→ PROBLEM TO SOLVE
Every record must be copied exactly, from first line to last.
•••
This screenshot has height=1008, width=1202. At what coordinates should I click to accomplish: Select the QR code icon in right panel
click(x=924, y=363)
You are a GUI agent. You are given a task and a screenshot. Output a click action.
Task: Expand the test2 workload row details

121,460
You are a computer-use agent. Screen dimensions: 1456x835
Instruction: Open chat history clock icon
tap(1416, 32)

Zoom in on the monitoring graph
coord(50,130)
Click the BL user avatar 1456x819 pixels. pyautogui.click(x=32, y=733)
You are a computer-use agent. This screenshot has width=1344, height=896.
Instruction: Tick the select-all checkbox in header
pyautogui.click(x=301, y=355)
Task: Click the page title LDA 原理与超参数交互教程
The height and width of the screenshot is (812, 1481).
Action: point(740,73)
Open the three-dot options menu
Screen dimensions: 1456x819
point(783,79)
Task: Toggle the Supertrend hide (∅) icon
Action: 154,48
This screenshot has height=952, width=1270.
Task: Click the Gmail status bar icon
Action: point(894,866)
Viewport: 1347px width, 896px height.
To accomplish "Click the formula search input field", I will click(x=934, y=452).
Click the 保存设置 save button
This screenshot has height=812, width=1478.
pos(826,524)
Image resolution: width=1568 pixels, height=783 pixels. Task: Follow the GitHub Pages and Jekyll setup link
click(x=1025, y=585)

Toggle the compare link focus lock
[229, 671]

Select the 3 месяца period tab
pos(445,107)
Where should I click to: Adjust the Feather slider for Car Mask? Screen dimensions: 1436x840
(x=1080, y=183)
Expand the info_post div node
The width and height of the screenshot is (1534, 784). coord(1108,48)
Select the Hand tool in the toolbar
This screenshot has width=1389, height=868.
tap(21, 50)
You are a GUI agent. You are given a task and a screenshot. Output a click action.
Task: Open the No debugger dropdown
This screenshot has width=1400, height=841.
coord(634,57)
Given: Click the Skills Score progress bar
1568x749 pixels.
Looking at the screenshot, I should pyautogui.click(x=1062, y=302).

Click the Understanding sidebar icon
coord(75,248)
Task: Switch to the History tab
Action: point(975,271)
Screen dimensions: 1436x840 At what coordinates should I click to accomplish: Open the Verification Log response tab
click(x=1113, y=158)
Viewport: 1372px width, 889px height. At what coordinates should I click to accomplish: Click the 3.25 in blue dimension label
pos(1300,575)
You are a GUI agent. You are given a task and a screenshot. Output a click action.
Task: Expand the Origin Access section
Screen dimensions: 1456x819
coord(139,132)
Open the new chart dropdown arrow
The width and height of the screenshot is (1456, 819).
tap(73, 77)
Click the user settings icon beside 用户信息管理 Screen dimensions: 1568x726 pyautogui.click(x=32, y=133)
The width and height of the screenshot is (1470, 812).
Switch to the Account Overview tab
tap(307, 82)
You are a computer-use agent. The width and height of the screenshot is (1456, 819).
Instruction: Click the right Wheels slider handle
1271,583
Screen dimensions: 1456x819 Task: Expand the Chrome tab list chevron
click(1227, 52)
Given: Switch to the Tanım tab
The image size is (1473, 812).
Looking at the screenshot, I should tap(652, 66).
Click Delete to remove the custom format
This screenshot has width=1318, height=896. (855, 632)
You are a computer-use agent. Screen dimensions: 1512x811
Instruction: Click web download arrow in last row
•••
→ EXERCISE RESPONSE
This screenshot has height=1008, width=1202. At what coordinates should I click to accomplish: Select the QR code icon in right panel
click(x=924, y=363)
You are a GUI agent. You are given a task and a screenshot. Output a click action.
Task: Expand the test2 workload row details

121,460
You are a computer-use agent. Screen dimensions: 1456x835
Instruction: Open chat history clock icon
tap(1416, 32)

Zoom in on the monitoring graph
coord(50,130)
Click the BL user avatar 1456x819 pixels. pyautogui.click(x=32, y=733)
You are a computer-use agent. This screenshot has width=1344, height=896.
Instruction: Tick the select-all checkbox in header
pyautogui.click(x=301, y=355)
Task: Click the page title LDA 原理与超参数交互教程
The height and width of the screenshot is (812, 1481).
Action: point(740,73)
Open the three-dot options menu
Screen dimensions: 1456x819
point(783,79)
Task: Toggle the Supertrend hide (∅) icon
Action: 154,48
This screenshot has height=952, width=1270.
Task: Click the Gmail status bar icon
Action: point(894,866)
Viewport: 1347px width, 896px height.
To accomplish "Click the formula search input field", I will click(x=934, y=452).
Click the 保存设置 save button
This screenshot has height=812, width=1478.
pos(826,524)
Image resolution: width=1568 pixels, height=783 pixels. Task: Follow the GitHub Pages and Jekyll setup link
click(x=1025, y=585)

Toggle the compare link focus lock
[229, 671]

Select the 3 месяца period tab
pos(445,107)
Where should I click to: Adjust the Feather slider for Car Mask? Screen dimensions: 1436x840
(x=1080, y=183)
Expand the info_post div node
The width and height of the screenshot is (1534, 784). coord(1108,48)
Select the Hand tool in the toolbar
This screenshot has width=1389, height=868.
tap(21, 50)
You are a GUI agent. You are given a task and a screenshot. Output a click action.
Task: Open the No debugger dropdown
This screenshot has width=1400, height=841.
coord(634,57)
Given: Click the Skills Score progress bar
1568x749 pixels.
Looking at the screenshot, I should pyautogui.click(x=1062, y=302).

Click the Understanding sidebar icon
coord(75,248)
Task: Switch to the History tab
Action: point(975,271)
Screen dimensions: 1436x840 At what coordinates should I click to accomplish: Open the Verification Log response tab
click(x=1113, y=158)
Viewport: 1372px width, 889px height. At what coordinates should I click to accomplish: Click the 3.25 in blue dimension label
pos(1300,575)
You are a GUI agent. You are given a task and a screenshot. Output a click action.
Task: Expand the Origin Access section
Screen dimensions: 1456x819
coord(139,132)
Open the new chart dropdown arrow
The width and height of the screenshot is (1456, 819).
tap(73, 77)
Click the user settings icon beside 用户信息管理 Screen dimensions: 1568x726 pyautogui.click(x=32, y=133)
The width and height of the screenshot is (1470, 812).
Switch to the Account Overview tab
tap(307, 82)
You are a computer-use agent. The width and height of the screenshot is (1456, 819).
Instruction: Click the right Wheels slider handle
1271,583
Screen dimensions: 1456x819 Task: Expand the Chrome tab list chevron
click(1227, 52)
Given: Switch to the Tanım tab
The image size is (1473, 812).
Looking at the screenshot, I should tap(652, 66).
Click Delete to remove the custom format
This screenshot has width=1318, height=896. (855, 632)
You are a computer-use agent. Screen dimensions: 1512x811
Instruction: Click web download arrow in last row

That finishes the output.